JAKARTA – Indonesia’s government is in early discussions about designating halal industrial areas as special economic zones (SEZs) to attract investors, Afdhal Aliasar, Director of Islamic Economy Development and Halal Industry at the National Islamic Finance and Economy Committee (KNEKS) told Salaam Gateway.
Indonesia has fifteen SEZs and the government is keen to attract more investments through them.
SEZs enjoy certain privileges. In a new regulation signed by President Joko Widodo in February, facilities and ease of customs provided for business entities in the SEZs include the exemption of import duties and they are not subject to taxes in the importation of capital goods in the context of SEZs development. Businesses that make investments in a main activity may also obtain a reduction in corporate income tax on the income received or obtained from the main activity.
A new law would be required to make the SEZ status a reality for halal industrial areas but for now, discussions are ongoing, according to Aliasar.
Halal areas make up a very small proportion of the more than 100 industrial zones throughout Indonesia but more may be coming, according to Ignatius Warsito, the Ministry of Industry’s director of industrial region.
Modern Cikande Industrial Estate and Safe N Lock Eco Industrial Park have applied for licenses to operate as halal industrial zones through the ministry’s national information system (SIINas), said Warsito.
The applications came after the ministry released regulations on the procedure to obtain a statement letter of halal industrial zone, number 17/2020 that came into effect on June 11.
“Currently we are open to all 118 industrial estates in Indonesia, as long as they meet the requirements we’ll support them so the implementation will be much faster,” Warsito said, adding that it’s up to the industrial zones if they want to become halal.
The ministry is currently reviewing all documents related to the license applications from Modern Cikande and Safe N Lock Eco, and will conduct on-site verifications with representatives from the Indonesian government’s halal body BPJPH and Majelis Ulama Indonesia that works with the national authority on halal matters.
Seven other industrial zones have shown interest to become halal areas, said Warsito. He said they are Batamindo Industrial Estate, Bintan Industrial Park, Jakarta Industrial Estate Pulogadung, Makassar Industrial Estate, Surya Borneo Industri, Rebana (Cirebon, Subang, Majalengka) West Java Metropolitan Area, and Tenayan Industrial Estate.
The seven locations, according to the director, have the capacity to meet halal requirements, including being equipped with laboratories, halal audit institutions, water treatment instalments, management offices, and halal management systems and teams.
According to ministry regulations, the industrial zones would still have to apply for the license online to secure the statement letter. The Ministry of Industry’s online system will also monitor progress made on the development of halal industrial zones per location.
“We can monitor each progress that has been made about infrastructure development, since they are obligated to report it regularly,” said Warsito.
Converting the Rebana West Java Metropolitan industrial zone into a halal area was proposed directly by Vice President Maruf Amin and West Java Governor Ridwan Kamil, according to Warsito.

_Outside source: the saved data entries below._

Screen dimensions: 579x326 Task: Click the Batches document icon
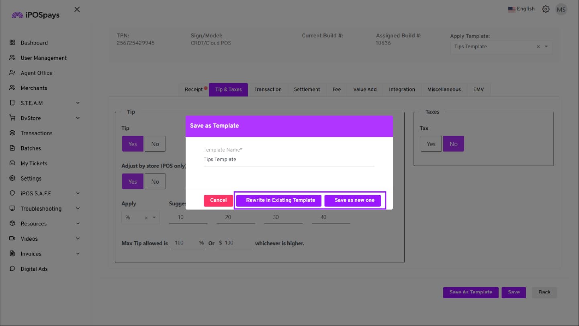click(12, 148)
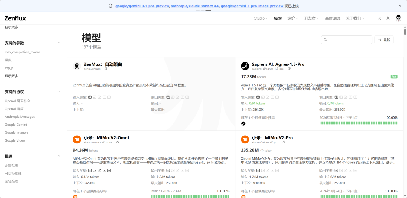Click the ZenMux auto-router octopus logo

[77, 66]
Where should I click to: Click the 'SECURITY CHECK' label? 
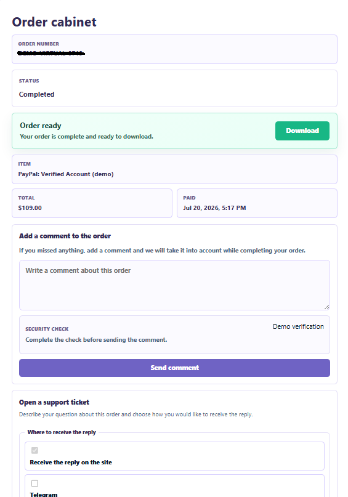(47, 329)
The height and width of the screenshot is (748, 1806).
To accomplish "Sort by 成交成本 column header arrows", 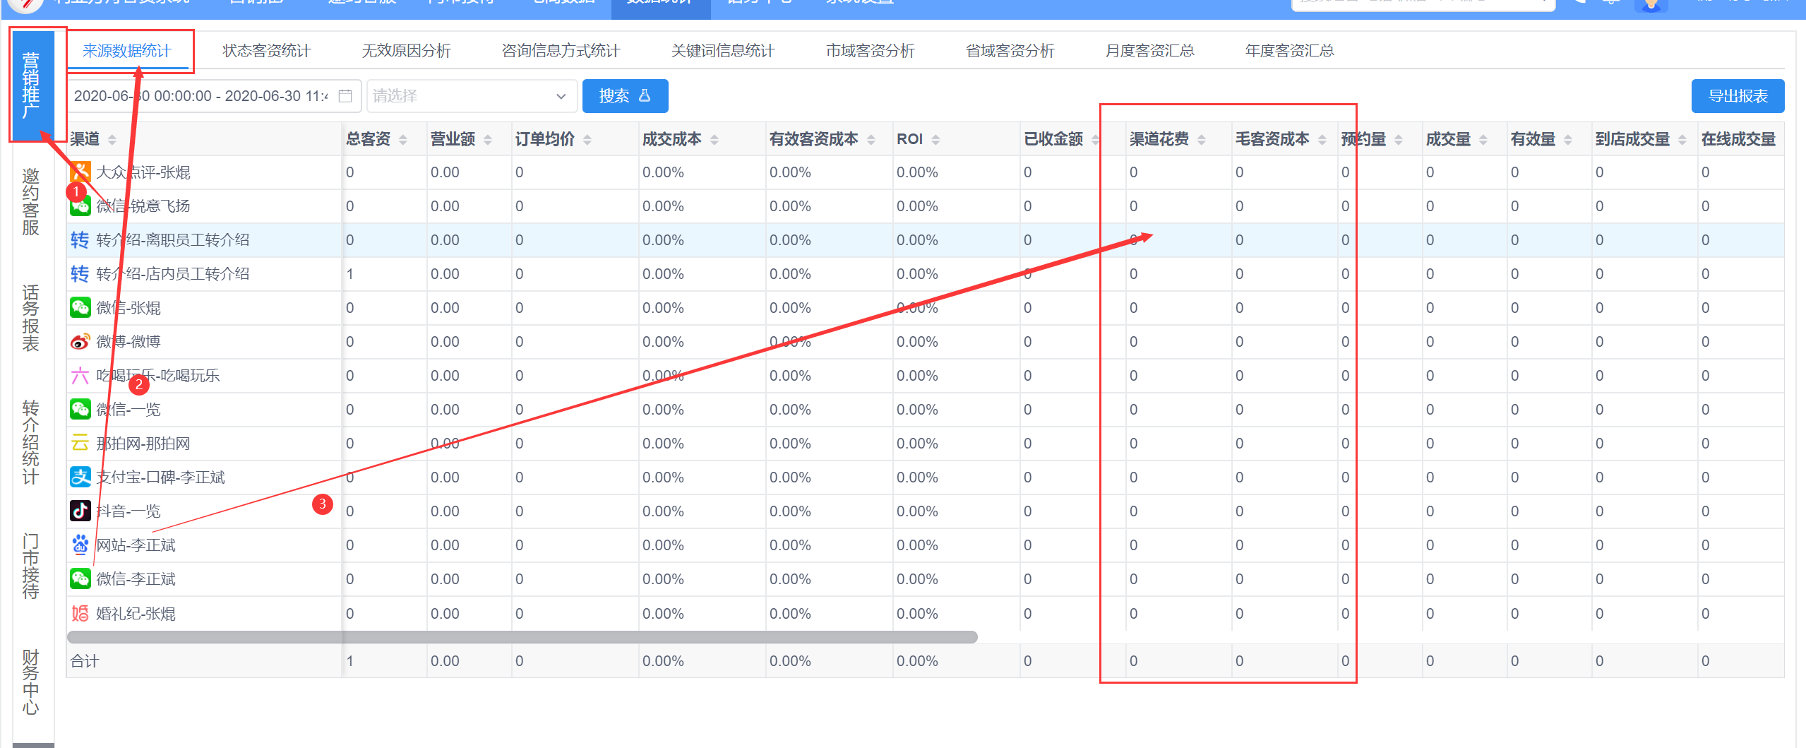I will coord(714,140).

The factors driving their decision were access to the Patimban and Cirebon ports, as well as access to the Trans Java toll roads and large amounts of land banks owned by state-owned enterprises.
The Tenayan zone was proposed directly by Riau Governor Syamsuar. The area has been the backbone for the manufacturing of halal products including food, pharmaceuticals and cosmetics. The local Riau government has also issued halal industrial zone development masterplan 2018 – 2038 under the Regional Government Regulation Number 9/2018.
KNEKS’ Aliasar is also seeking investment opportunities from factories relocating out of China. Another 17 companies are also looking to open production facilities in Indonesia, reported local newspaper The Jakarta Post citing President Joko Widodo.
Aliasar said these production facilities could move into halal industrial zones if their products are halal.
“We should drive them into halal industrial zones. But I think regarding this, the investment board committee (BKPM) and Ministry of Industry has a bigger role.
“I hope there will be more halal factories relocating to Indonesia. We should act more effectively to gain from this opportunity,” he said.